Neurology India, Vol. 52, No. 4, October-December, 2004, pp. 521-522
Letter To Editor
Metastasis of frontal oligoastrocytoma to cerebellar vermis
Sujit Kumar GSamson, Chacko Geeta, Rajshekhar Vedantam
Department of Neurological Sciences, Christian Medical College and Hospital, Vellore - 632 004, Tamilnadu
Code Number: ni04184
Metastasis of a low-grade glioma through the cerebrospinal fluid (CSF) is very rare. We report a case of CSF spread of a right frontal oligoastrocytoma to cerebellar vermis.
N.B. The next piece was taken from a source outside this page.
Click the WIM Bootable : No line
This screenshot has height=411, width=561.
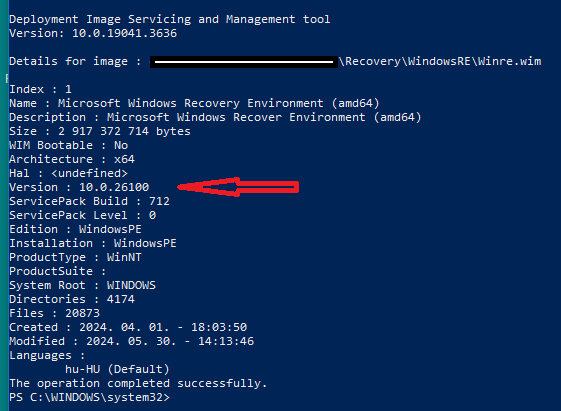coord(69,145)
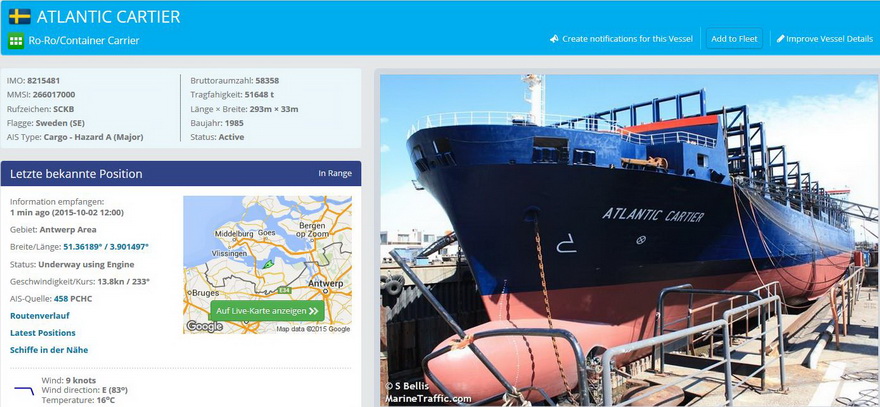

A 46-year-old woman presented with symptoms of raised intracranial pressure and difficulty in walking of two months duration. On examination, she had bilateral papilloedema and cerebellar signs on the left side. Four years earlier she had undergone excision of right frontal mixed oligoastrocytoma (WHO Grade 2) followed by 54 Gy of Cobalt teletherapy to the brain. Magnetic resonance imaging (MRI) of the brain showed a 2 cm homogeneous contrast enhancing mass in the inferior vermis with extension into the left cerebellar hemisphere and hydrocephalus. There were postoperative changes in the right frontal lobe in the form of loss of brain tissue and there was no evidence of recurrence [Figure - 1a and b] . A differential diagnosis of metastases from a systemic tumor, CSF spread of the frontal glioma or radiotherapy-induced tumor were considered. On referring to her previous radiotherapy records it was found that the posterior fossa was not included in the radiation field. Chest X-ray and an ultrasound abdomen were normal. She underwent right ventriculoperitoneal shunt followed by midline suboccipital craniectomy and radical excision of the mass. The biopsy was reported as oligoastrocytoma (WHO Grade 2). She was given 56 Gy of external radiotherapy.
Choucair et al, in a large study, have reported the frequency of CSF metastases at 5-7%. Compared to malignant primary tumors of the central nervous system low-grade gliomas are rarely known to metastasize through the CSF. In 1929, Cairns reported the first case of CSF spread of an oligodendroglioma through the ventricles. In our case, similar histology of the frontal and vermian masses, rarity of primary vermian mixed oligoastrocytoma and the fact that the vermis was not included in the radiation field after the first surgery suggest that the vermian mass is likely to be due to CSF spread. The possible mechanisms of tumor dissemination include exfoliation of cells into the CSF of the ventricles or the subarachnoid spaces. Previous craniotomy procedures, shunt procedures, site of tumor, glioma type and tumor cell differentiation are known to affect CSF spread of gliomas.,, Oligodendrogliomas are more commonly associated with CSF dissemination. Friedberg et al have proposed CSF analysis of specific matrix metalloproteinases profile as a means to detect CSF spread of tumors.